UN fails to reach decision over travel exemption for Taliban

Afghanistan’s humanitarian crisis was made worse after the US and NATO troop withdrawal from Kabul on 31 August last year after the Taliban takeover. 

A UN travel waiver for 13 Taliban officials expired on Friday as the Security Council failed to reach an agreement over its extension, the Associated Press (AP) reported on Saturday.

The delay in the decision came amid a divide, with Russia and China urging the UN to allow the specified Taliban members to travel.

On the other hand, US and other western states proposed a reduction in the number of officials to six for 90 days without geographical limitations. Citing UN diplomats, the US proposal initially stipulated that the six members’ travel shall be restricted to Qatar, where the Taliban has a political office.

Russia and China reportedly proposed the extension for all 13 officials, while limiting their travel to Russia, China, Qatar and “regional countries” before considering the revised US proposal.

UNSC diplomats told the AP that the ban will be restored on all officials until Monday when Russia and China respond to the US’ proposal. If no one objects to the ban by then, it will come into effect for three months.

Under a 2011 UNSC resolution, 135 Taliban officials are facing sanctions and travel bans, out of which 13 were allowed to travel to participate in peace talks. 

Those who have opposed the extension of the waiver have cited the interim Afghan government’s failure to stick to its promises, including ensuring the protection of the rights of women and forming an inclusive government.

In June, the UN Security Council’s Afghanistan Sanctions Committee removed two Taliban education ministers from the exemption list for banning girls’ access to education in March. 

Qatar had condemned the interim Afghan government’s move at the time.

Qatar has long called on the global community to not isolate Afghanistan as part of efforts to help resolve its worsening humanitarian situation.

“We cannot abandon a country because a new de facto government is in place…we cannot neglect the fact that there is a country there called Afghanistan that we recognise,” said Qatar’s Foreign Minister Sheikh Mohammed bin Abdulrahman Al Thani last year.

The Gulf state has hosted various meetings between the Taliban and officials from the west after 20 years of fighting came to an end last year. 

The Taliban’s participation in the meetings was seen as part of its diplomatic efforts to gain international recognition and pave the way for foreign cooperation to resolve its economic turmoil.

A spokesperson for the Chinese mission at the UN described linking the travel ban to human rights as “counterproductive”, given that the travels are “needed as much as ever.”

Humanitarian situation

Afghanistan’s humanitarian crisis was made worse after the US and NATO troop withdrawal from Kabul on 31 August last year after the Taliban takeover. 

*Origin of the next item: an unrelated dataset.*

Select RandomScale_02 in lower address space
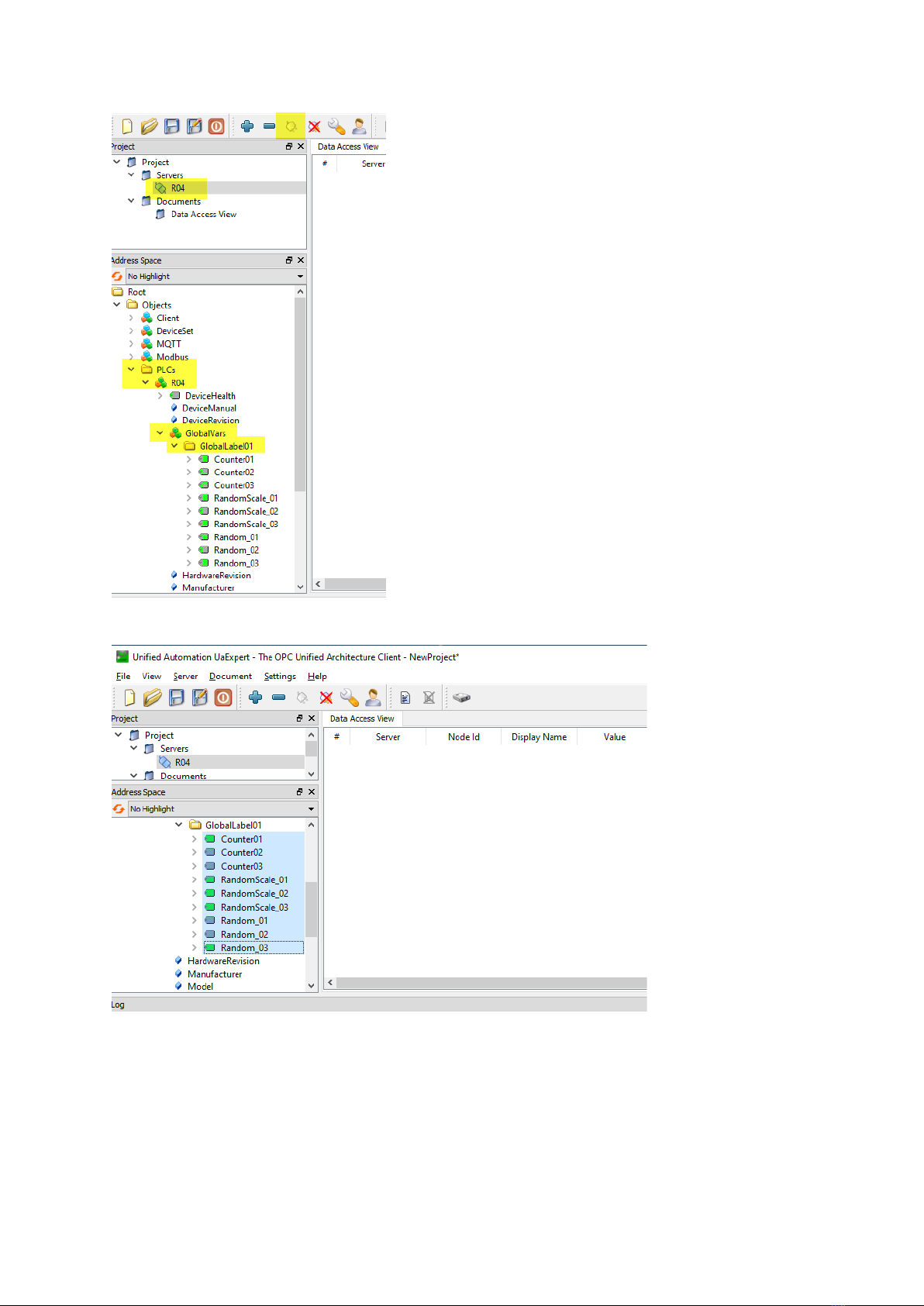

Even prior to the developments in the country, Afghanistan was 75% dependent on foreign assistance.

The US contributed to the worsening situation by freezing billions of dollars belonging to Afghanistan. 

In February, US President Joe Biden ordered the release of $7 billion of Afghanistan’s funds. However, the Biden administration only gave Afghans living under dire humanitarian conditions just $3.5 billion of the total amount.

The other half of the funds was allocated towards victims of the 9/11 attack, a move that many described as the US “punishing” Afghans. 

The United Nations Development Program (UNDP) warned of universal poverty by mid-2022 as 97% of Afghans live below the poverty line.

A separate Human Rights Watch report also stated that more than 90% of households have not been able to get a sufficient amount of food, with nearly half of the population suffering from food insecurity.